Amazon API Gateway
Developer Guide

The AWS Documentation website is getting a new look!
Try it now and let us know what you think. Switch to the new look >>

You can return to the original look by selecting English in the language selector above.

Enable CORS for an API Gateway REST API Resource

Cross-origin resource sharing (CORS) is a browser security feature that restricts cross-origin HTTP requests that are initiated from scripts running in the browser. If your REST API's resources receive non-simple cross-origin HTTP requests, you need to enable CORS support.

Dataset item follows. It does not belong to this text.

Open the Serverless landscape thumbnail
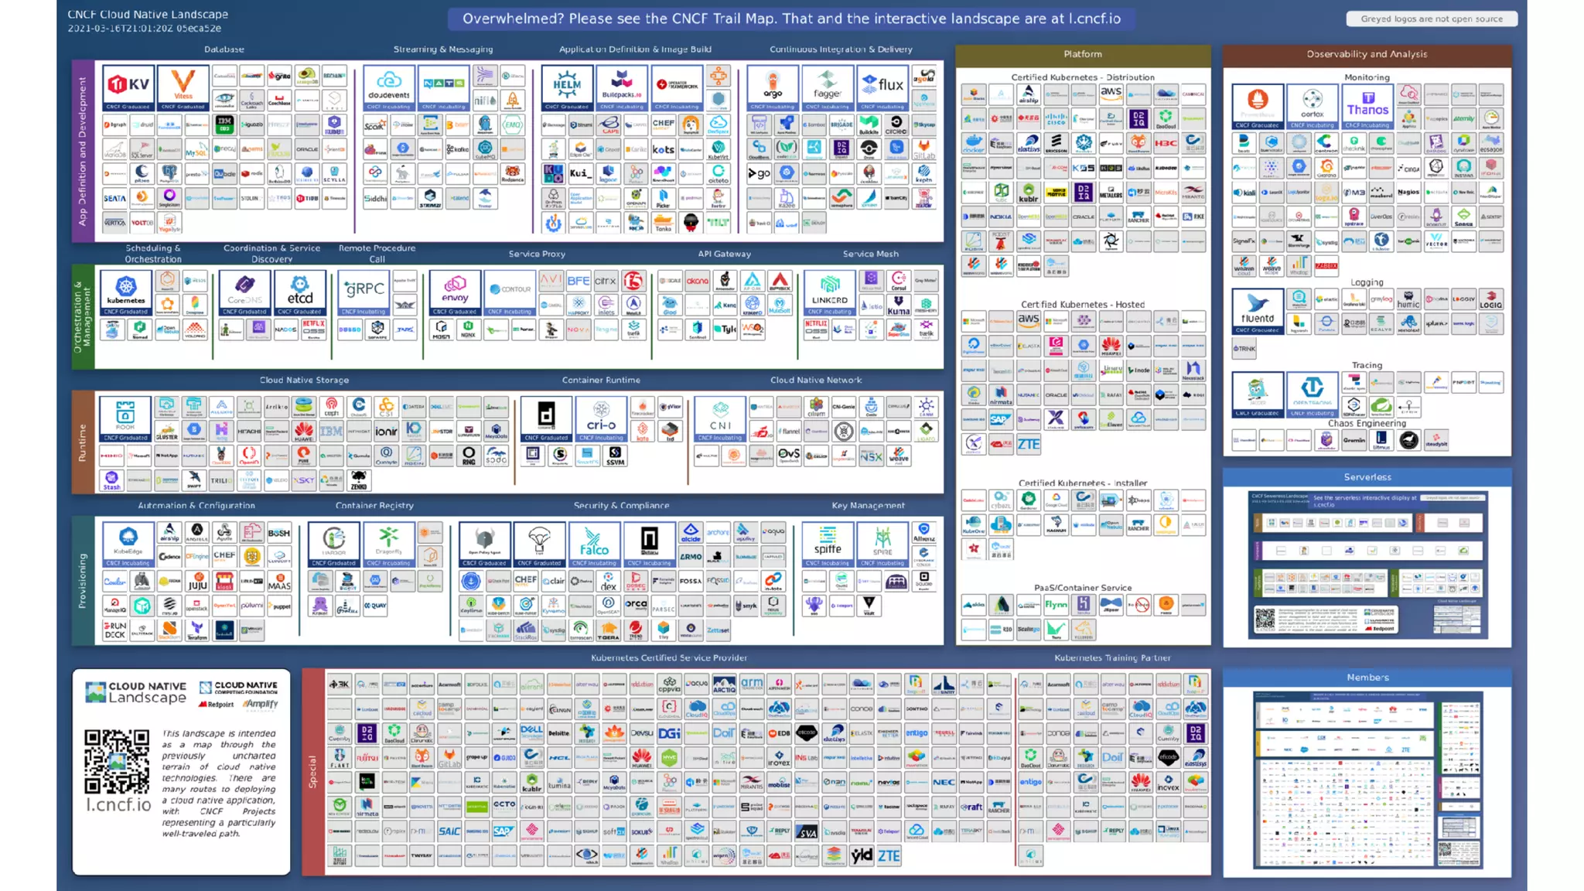This screenshot has height=891, width=1584. coord(1367,565)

Determining Whether to Enable CORS Support

A cross-origin HTTP request is one that is made to:

  • A different domain (for example, from example.com to amazondomains.com)

  • A different subdomain (for example, from example.com to petstore.example.com)

  • A different port (for example, from example.com to example.com:10777)

  • A different protocol (for example, from https://example.com to http://example.com)

Cross-origin HTTP requests can be divided into two types: simple requests and non-simple requests.

An HTTP request is simple if all of the following conditions are true:

  • It is issued against an API resource that allows only GET, HEAD, and POST requests.

  • If it is a POST method request, it must include an Origin header.

  • The request payload content type is text/plain, multipart/form-data, or application/x-www-form-urlencoded.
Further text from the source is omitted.